Willy Pastor was married to Emma Normann , daughter of the Norwegian landscape painter Adelsteen Normann , who illustrated numerous books by her husband. Together they had a son and a daughter.

Works (selection)

  • From capitalism to individual work , Berlin, Puttkamer & Mühlbrecht, 1892
  • Wandering years. Social essays , Berlin, Schuster & Löffler, 1897
  • Berlin as it was and became - On the history of the city of Berlin; On the history of human labor, Berlin, Georg Heinrich Meyer, 1900
  • Gustav Theodor Fechner and the worldview he developed , Leipzig, Berlin, Georg Heinrich Meyer, 1901
  • Study heads.

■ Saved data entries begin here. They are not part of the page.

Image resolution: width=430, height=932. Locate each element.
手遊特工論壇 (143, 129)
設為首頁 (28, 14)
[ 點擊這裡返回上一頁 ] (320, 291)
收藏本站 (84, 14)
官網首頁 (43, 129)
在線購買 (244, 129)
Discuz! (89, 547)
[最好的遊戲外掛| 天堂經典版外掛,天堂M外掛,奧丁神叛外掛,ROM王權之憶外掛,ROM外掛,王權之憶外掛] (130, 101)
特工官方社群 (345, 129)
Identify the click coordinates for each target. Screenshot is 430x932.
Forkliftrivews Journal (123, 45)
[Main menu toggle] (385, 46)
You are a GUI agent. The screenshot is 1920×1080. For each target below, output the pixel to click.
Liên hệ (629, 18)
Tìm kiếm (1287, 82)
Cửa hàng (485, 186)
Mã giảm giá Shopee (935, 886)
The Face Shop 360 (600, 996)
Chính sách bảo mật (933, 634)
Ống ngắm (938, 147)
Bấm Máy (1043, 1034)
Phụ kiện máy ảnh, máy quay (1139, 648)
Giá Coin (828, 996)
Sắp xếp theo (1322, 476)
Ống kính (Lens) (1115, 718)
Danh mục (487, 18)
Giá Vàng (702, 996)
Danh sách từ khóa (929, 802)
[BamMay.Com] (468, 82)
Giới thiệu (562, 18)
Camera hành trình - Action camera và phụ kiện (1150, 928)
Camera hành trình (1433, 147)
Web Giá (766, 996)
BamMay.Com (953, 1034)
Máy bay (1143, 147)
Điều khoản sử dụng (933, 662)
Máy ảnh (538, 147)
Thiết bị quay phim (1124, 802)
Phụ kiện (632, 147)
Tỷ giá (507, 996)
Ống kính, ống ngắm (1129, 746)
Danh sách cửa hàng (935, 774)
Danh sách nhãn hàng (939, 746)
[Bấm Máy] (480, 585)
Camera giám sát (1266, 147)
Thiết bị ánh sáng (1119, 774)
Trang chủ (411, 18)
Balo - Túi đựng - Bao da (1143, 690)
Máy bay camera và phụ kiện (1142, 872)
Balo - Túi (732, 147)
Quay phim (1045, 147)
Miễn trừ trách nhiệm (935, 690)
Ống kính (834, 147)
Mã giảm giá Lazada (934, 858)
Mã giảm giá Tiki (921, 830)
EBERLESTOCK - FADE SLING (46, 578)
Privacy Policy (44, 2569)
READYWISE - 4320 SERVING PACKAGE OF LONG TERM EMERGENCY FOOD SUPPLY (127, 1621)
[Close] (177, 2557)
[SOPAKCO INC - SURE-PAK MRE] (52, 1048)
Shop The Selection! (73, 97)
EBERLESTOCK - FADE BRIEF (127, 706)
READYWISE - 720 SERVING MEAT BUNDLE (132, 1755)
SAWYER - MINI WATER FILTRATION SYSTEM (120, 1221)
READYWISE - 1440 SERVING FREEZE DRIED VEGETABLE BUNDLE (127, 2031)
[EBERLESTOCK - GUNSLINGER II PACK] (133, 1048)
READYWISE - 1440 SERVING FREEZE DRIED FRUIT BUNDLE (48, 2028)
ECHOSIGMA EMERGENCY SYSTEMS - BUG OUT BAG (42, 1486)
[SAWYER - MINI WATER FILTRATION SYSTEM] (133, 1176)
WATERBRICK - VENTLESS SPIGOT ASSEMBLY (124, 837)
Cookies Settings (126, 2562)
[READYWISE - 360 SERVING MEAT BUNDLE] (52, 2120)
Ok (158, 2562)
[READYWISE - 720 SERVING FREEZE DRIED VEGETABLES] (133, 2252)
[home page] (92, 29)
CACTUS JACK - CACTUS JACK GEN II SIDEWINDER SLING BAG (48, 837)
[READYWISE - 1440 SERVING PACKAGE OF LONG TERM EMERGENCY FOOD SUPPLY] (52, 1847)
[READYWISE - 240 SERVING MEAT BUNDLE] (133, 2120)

Twenty essayistic portraits , Leipzig, Berlin, Georg Heinrich Meyer, 1902, online  - Internet Archive
  • Life history of the earth - An overview of the metamorphoses of the earth star, Leipzig, E. Diederichs, 1903, online  - Internet Archive
  • The earth in human times - attempt at a natural scientific cultural history , Jena, Leipzig, E. Diederichs, 1904, online  - Internet Archive
  • Year books of the visual arts , eight volumes, Berlin, w. Fischer & Franke, 1906 to 1910
  • The Train from the North: Suggestions for the Study of Nordic Antiquity , Jena, Leipzig, E. Diederichs, 1906
  • Old Germanic monumental art , with 26 panels by Emma Pastor . Leipzig, Fritz Eckardt Verlag, 1910, online  - Internet Archive
  • From Germanic prehistoric times - cultural-historical images, considerations, etc. Research , Wittenberg, Ziemsen, 1913
  • Wartime, considerations of a German , Leipzig, Haase, 1916, online  - Internet Archive
  • Max Klinger , Berlin, Amsler & Ruthardt, 1918
  • The life of Albrecht Dürer , Berlin, Amsler & Ruthardt, 1918, online
  • Theodoric the Great , in life, in art, in fame , Berlin, publishing house for patriotic history and art, 1920
  • Forces of Nature - Göttergestalten , Leipzig, Th. Weicher, 1921
  • Matthias Grünewald , Berlin, Amsler & Ruthardt, 1921
  • German primeval times, foundations of Germanic history , Leipzig, Hermann Haessel- Verlag, 1922
  • Rembrandt der Geuse , Leipzig, H. Haessel-Verlag, 1923
  • The universe in us and we in the universe - On the change in shape of life , Berlin, Leipzig, German publishing house Bong, 1931
  • The old Germanic settlement area as the area of ​​origin of occidental high culture , Hückeswagen, Society for Early and Prehistory, posthumously 1981

literature

  • Richard Wrede , Hans von Reinfels (ed.): The spiritual Berlin: An encyclopedia of the spiritual life of Berlin. Storm, Berlin 1897, p. 387 f.
  • Uwe Puschner , Walter Schmitz , Justus H. Ulbricht (eds.): Handbook on the “Völkische Movement” 1871–1918. Saur, Munich 1996.
  • Wulf Wülfing, Karin Bruns and Rolf Parr (eds.): Handbook of literary-cultural associations, groups and associations 1825–1933. Metzler, Stuttgart 1998.
  • Gertrude Cepl-KaufmannPastor, Willy Emil. In: New German Biography (NDB). Volume 20, Duncker & Humblot, Berlin 2001, ISBN 3-428-00201-6 , p. 96 f. ( Digitized version ).
  • Ingo Wiwjorra: Willy Pastor (1867–1933). A national prehistory journalist. in: Michael Meyer (Ed.): "... trans Albim fluvium". Research on pre-Roman, imperial and medieval archeology. Festschrift for Achim Leube on his 65th birthday. Leidorf, Rahden 2001, pp. 11–24.